Former Student: Tim Walz Doesn’t Know He Saved My Life
Patti Miller was struggling in more ways than one when she first met Tim Walz as a student at Mankato West High School. The Minnesota governor was known to her as Mr. Walz, a widely beloved geography teacher and football coach at the school who had also taught her sister.
Now 37, Miller’s teenage years were marred with anxiety and depression. Her father had been struggling with addiction for years and was sent to prison on drug trafficking charges around the time she began Walz’s class. Her mental health issues had led her to self-harm, and she had trouble staying engaged at school.
“I felt like an outsider. At one point my mom was even like: ‘I might have to put you in a hospital. I don’t really know what to do anymore,’” Miller told The Daily Beast in a phone interview Wednesday. “It was tough. I guess I just didn’t really know how to express my feelings very well. I didn’t know how to deal with them.”
One class, however, brought her some reprieve—and it was taught by a teacher who would later become the Democratic nominee for vice president. Looking back, Miller remembers Walz’s class as something of a sliding doors moment, without which her life may have taken a very different course.
“It’s pretty amazing what one person can do,” Miller, who now works as a ceramicist in Portland, Oregon, said. “Even if he didn’t know I was going through all of that—accidentally changing somebody’s life in a major way, you know, that’s kind of what teachers do. What a good teacher can do.”
Walz “really thought it was really important for us to understand the cultures and religions of the world,” Miller said.
“I kind of remember him mentioning that we had a disproportionate amount of classes about America and its history all throughout our high school. Yet we had this like one semester to learn about the entire world.”
For Miller, the class was also a gateway into a skill that would help deal with her anxiety for years to come: “I remember him teaching us about Taoism and Buddhism. And I ended up getting into meditation because of that.”
The former teacher had the unique ability to get through to students that are “just totally disillusioned,” she said. Miller could “get down on our level.
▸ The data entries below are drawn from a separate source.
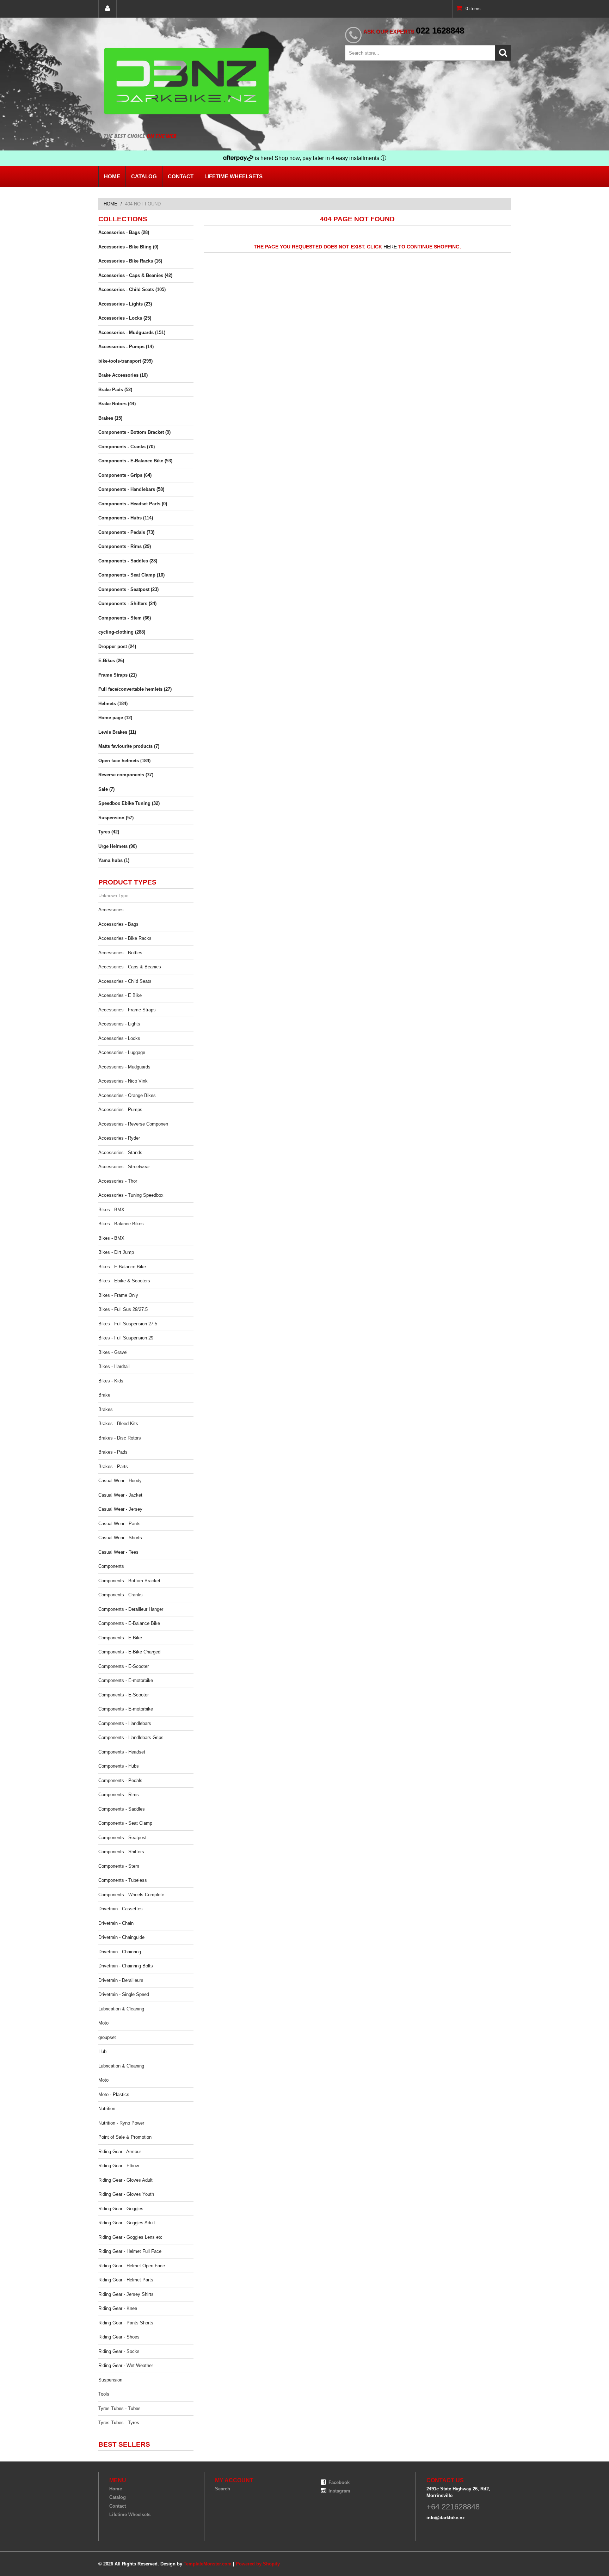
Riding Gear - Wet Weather (125, 2365)
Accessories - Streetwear (124, 1166)
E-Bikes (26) (111, 660)
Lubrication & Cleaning (121, 2008)
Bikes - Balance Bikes (121, 1223)
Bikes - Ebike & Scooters (124, 1280)
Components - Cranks (120, 1594)
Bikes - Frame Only (118, 1295)
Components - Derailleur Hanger (130, 1609)
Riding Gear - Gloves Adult (125, 2180)
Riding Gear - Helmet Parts (125, 2279)
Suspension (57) (116, 817)
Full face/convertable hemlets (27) (135, 689)
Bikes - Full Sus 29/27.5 (123, 1309)
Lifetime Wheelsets (233, 176)
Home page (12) (115, 717)
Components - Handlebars (124, 1723)
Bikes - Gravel (113, 1352)
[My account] (107, 9)
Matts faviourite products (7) (128, 746)
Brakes (105, 1409)
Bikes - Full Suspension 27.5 (127, 1323)
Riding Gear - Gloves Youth (126, 2194)
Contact (180, 176)
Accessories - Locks (119, 1038)
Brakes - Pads (113, 1452)
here (390, 246)
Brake (104, 1395)
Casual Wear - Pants (119, 1523)
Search (222, 2488)
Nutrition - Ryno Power (121, 2123)
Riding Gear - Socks (119, 2351)
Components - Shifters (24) (127, 603)
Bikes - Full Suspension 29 (125, 1338)
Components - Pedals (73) (126, 532)
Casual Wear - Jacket (120, 1495)
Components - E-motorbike (125, 1680)
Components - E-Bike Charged (129, 1651)
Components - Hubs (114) (125, 517)
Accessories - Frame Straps (127, 1009)
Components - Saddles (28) (127, 560)
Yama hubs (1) (113, 860)
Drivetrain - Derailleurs (120, 1980)
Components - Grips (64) (125, 475)
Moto (103, 2023)
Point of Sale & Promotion (125, 2137)
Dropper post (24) (117, 646)
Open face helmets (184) (124, 760)
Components (111, 1566)
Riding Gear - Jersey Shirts (126, 2294)
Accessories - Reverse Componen (133, 1124)
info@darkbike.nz (445, 2517)
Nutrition (106, 2108)
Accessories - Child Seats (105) (132, 289)
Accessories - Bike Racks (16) (130, 261)
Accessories (111, 909)
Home (112, 176)
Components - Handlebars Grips (131, 1737)
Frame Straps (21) (117, 675)
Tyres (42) (108, 831)
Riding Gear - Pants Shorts (125, 2322)
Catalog (144, 176)
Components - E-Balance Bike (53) (135, 460)
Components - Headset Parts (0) (132, 503)
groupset (107, 2037)
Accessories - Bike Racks (125, 938)
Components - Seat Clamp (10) (131, 575)
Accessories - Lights (119, 1024)
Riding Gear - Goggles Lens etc (130, 2237)
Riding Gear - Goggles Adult (126, 2222)
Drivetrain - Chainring (119, 1951)
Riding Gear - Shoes (119, 2337)
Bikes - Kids (110, 1380)
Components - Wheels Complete (131, 1894)
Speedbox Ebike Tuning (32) (129, 803)
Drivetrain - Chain (116, 1923)
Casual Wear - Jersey (120, 1509)
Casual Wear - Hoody (120, 1480)
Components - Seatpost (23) (128, 589)
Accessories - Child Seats (125, 981)
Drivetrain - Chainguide (121, 1937)
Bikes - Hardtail (114, 1366)
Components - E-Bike (120, 1637)
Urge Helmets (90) (117, 846)
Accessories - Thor (117, 1181)
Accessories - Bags (118, 924)
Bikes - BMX (111, 1209)
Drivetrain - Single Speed (123, 1994)
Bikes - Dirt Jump (116, 1252)
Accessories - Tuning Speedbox (131, 1195)
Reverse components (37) (125, 774)
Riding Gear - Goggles (120, 2208)
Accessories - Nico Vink (123, 1081)
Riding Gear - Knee (117, 2308)
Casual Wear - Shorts (120, 1537)
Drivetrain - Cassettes (120, 1908)
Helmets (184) (113, 703)
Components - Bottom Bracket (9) (134, 432)
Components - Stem (118, 1866)
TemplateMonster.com (208, 2563)
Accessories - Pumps (120, 1109)
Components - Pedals (120, 1780)
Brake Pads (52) (115, 389)
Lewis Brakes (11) (117, 732)
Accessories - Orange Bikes (127, 1095)
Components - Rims (118, 1794)
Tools (103, 2394)
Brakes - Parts (113, 1466)
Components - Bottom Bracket (129, 1580)
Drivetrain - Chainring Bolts (125, 1965)
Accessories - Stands (120, 1152)
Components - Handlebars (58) (131, 489)
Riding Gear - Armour (119, 2151)
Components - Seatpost (122, 1837)
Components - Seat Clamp (125, 1823)
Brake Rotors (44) (117, 403)
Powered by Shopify (258, 2563)
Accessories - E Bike (120, 995)
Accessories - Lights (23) (125, 304)
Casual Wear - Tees (118, 1552)
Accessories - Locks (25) (124, 318)
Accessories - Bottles (120, 952)
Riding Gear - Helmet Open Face (131, 2265)
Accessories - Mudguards (124, 1067)
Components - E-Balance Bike (129, 1623)
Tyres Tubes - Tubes (119, 2408)
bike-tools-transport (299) (125, 361)
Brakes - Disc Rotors (119, 1438)
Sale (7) (106, 789)
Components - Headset (121, 1752)
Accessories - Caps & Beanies (129, 966)
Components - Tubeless (122, 1880)
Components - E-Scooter (123, 1666)
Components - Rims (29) (124, 546)
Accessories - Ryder (119, 1138)
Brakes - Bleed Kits (118, 1423)
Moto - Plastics (113, 2094)
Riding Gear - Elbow (118, 2165)
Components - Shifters (121, 1851)
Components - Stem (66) (124, 618)
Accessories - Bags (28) (123, 232)
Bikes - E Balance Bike (122, 1266)
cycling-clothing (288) (121, 632)
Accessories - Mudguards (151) (131, 332)
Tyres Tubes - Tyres (118, 2422)
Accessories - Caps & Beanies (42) (135, 275)
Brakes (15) (110, 418)
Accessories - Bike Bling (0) (128, 246)
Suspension (110, 2380)
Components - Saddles (121, 1809)
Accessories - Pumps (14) (126, 346)
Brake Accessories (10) (123, 375)
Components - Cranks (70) (126, 446)
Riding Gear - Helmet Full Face (129, 2251)
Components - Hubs (118, 1766)
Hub (102, 2051)
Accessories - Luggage (121, 1052)
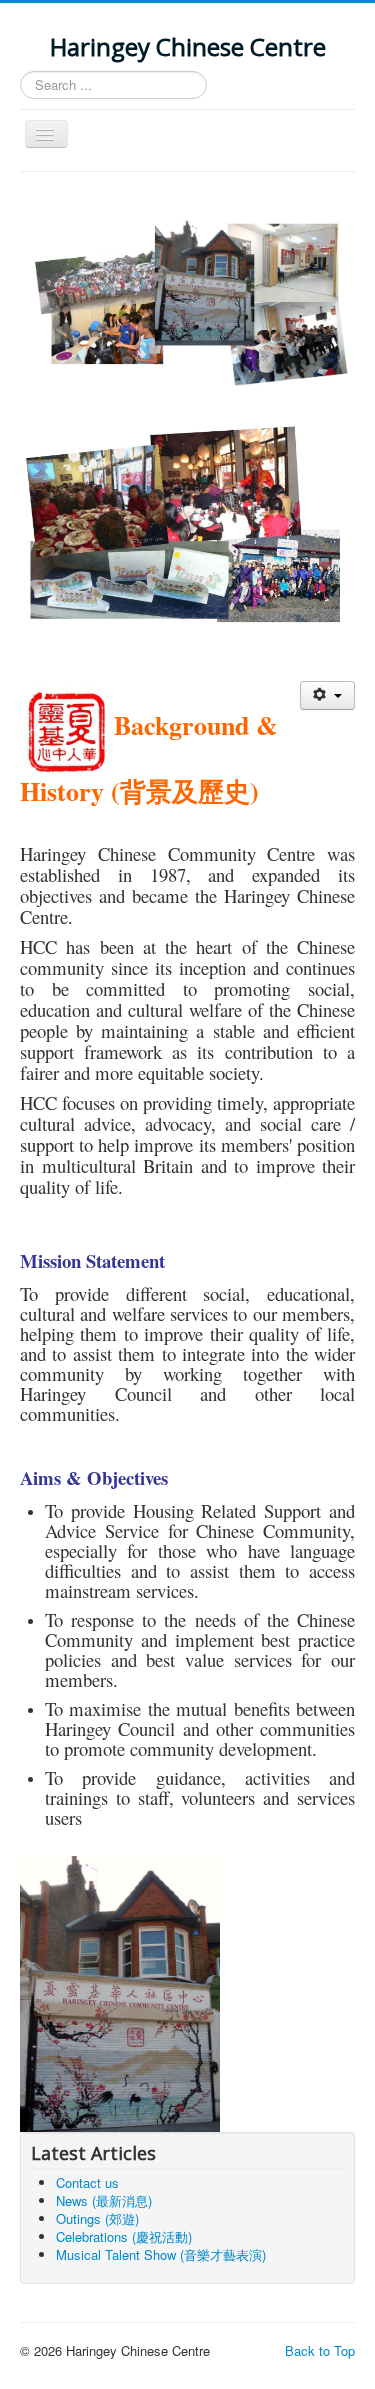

It just makes the biggest difference in the world.”
Miller’s 40-year-old sister, Kathryn, shared similar sentiments about Walz, crediting him with “playing a big part in getting her [sister] back on track.”
“You know, there are some teachers that are kind of just clocking in and clocking out. Yeah. But you can tell he really, really wanted to be there,” Kathryn, who now works as a psychotherapist in Los Angeles, told The Daily Beast. “He just seems really passionate about helping people live better lives. So I really hope that will extend to the potential of him being vice president.”
The two sisters are doing well, though they have gone through some other difficult times as adults. Their mother died of pancreatic cancer in 2014. Their father passed away just months later.
For now, the Miller sisters share a sense of optimism about the future.
“The more I see him [Walz] up on that stage, I’m flashing back to how much he cared to go out of his way for others. He wasn’t just up there teaching. He really wanted to get through to students and help people understand the world,” Miller said.
“What could be more valuable than that?”